Life in Christ – The Catholic Eastern churches

Father Patrick Dolan
Father Patrick Dolan

Diversity isn’t just language but can also be one of style. Just because someone may not worship just like we remember from growing up does not mean they are not just as real and true a Catholic as we are. Just as there are many cultures within the “Latin” background, so there are even more amongst Catholics around the world.

Recently we celebrated the feast of the Holy Cross, Sept. 14, which the Eastern Catholic Churches consider the positive side of Good Friday. These Eastern Catholic churches are parallel to our Roman Catholic Church because in the first few centuries of the early Church, the Gospel was spread in all directions—and explained a bit differently in the different cultures.

The apostle St. Thomas went to India; St. Peter and St. Paul went to Rome; some went to Ethiopia (Africa); others went to Asia Minor. Matthew’s Gospel was primarily aimed at the Jews (and thus to the mid-eastern, Egyptian, and Mesopotamian people); Mark’s was to the Romans (who were down to earth road and aqueduct builders), and Luke wrote to the Greeks (who were more elegant philosophers).

The style of worship (the way the Mass was said or the style of music or vestments) was likewise different in each culture. Originally there were many “western” styles of the Mass in England, France, Italy and Spain, but Charlemagne unified his empire by imposing the Roman/Latin Rite liturgy in the entire Western Church in the late eighth and early ninth centuries A.D.

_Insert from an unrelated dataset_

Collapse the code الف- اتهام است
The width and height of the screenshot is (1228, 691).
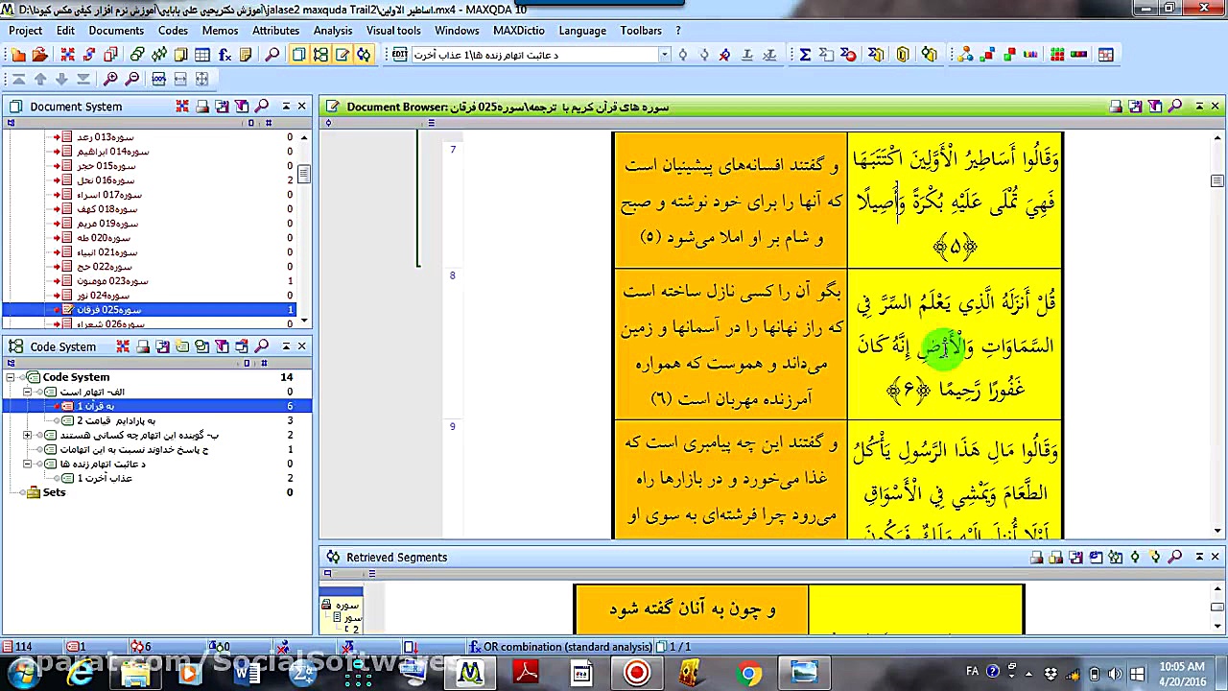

All the Catholic (and even the Orthodox) churches recognize the same seven Sacraments and have the same major parts to the Mass, even though the Eastern churches put some of the parts of the Mass in a different order.  For example, in some the exchange of peace is toward the beginning of the Mass and their penitential rite is just prior to Communion.

In the last 25 years, there has even been the development of a new Rite for Africans – the Zairian Rite, for which the liturgies include African dancing. But all these Rites are Catholic and recognize the pope. We can attend Mass and receive communion in all of them.  The Eastern Churches have a strong emphasis on the Holy Spirit in the Mass, and their vestments are often more elaborate and formal looking than our Western-style (simple) ones.

Also, in the Eastern Catholic churches, married men can be ordained not only deacons but even priests — even though in both the Eastern and Western Rites only unmarried men are ordained bishops. Unlike in the U.S., there is no movement pushing for women priests in the Eastern Churches; and those churches have been comfortable with married priests for centuries.

The Eastern “Orthodox” Churches, however, broke with the Roman Catholic Church in the eleventh century. They do not answer to our pope, even though their celebrations look very much like those of the Eastern Catholic Churches.  For a good chart on the Eastern Catholic Churches, both in the world and in the U.S., visit https://en.wikipedia.org/wiki/Eastern_Catholic_Churches.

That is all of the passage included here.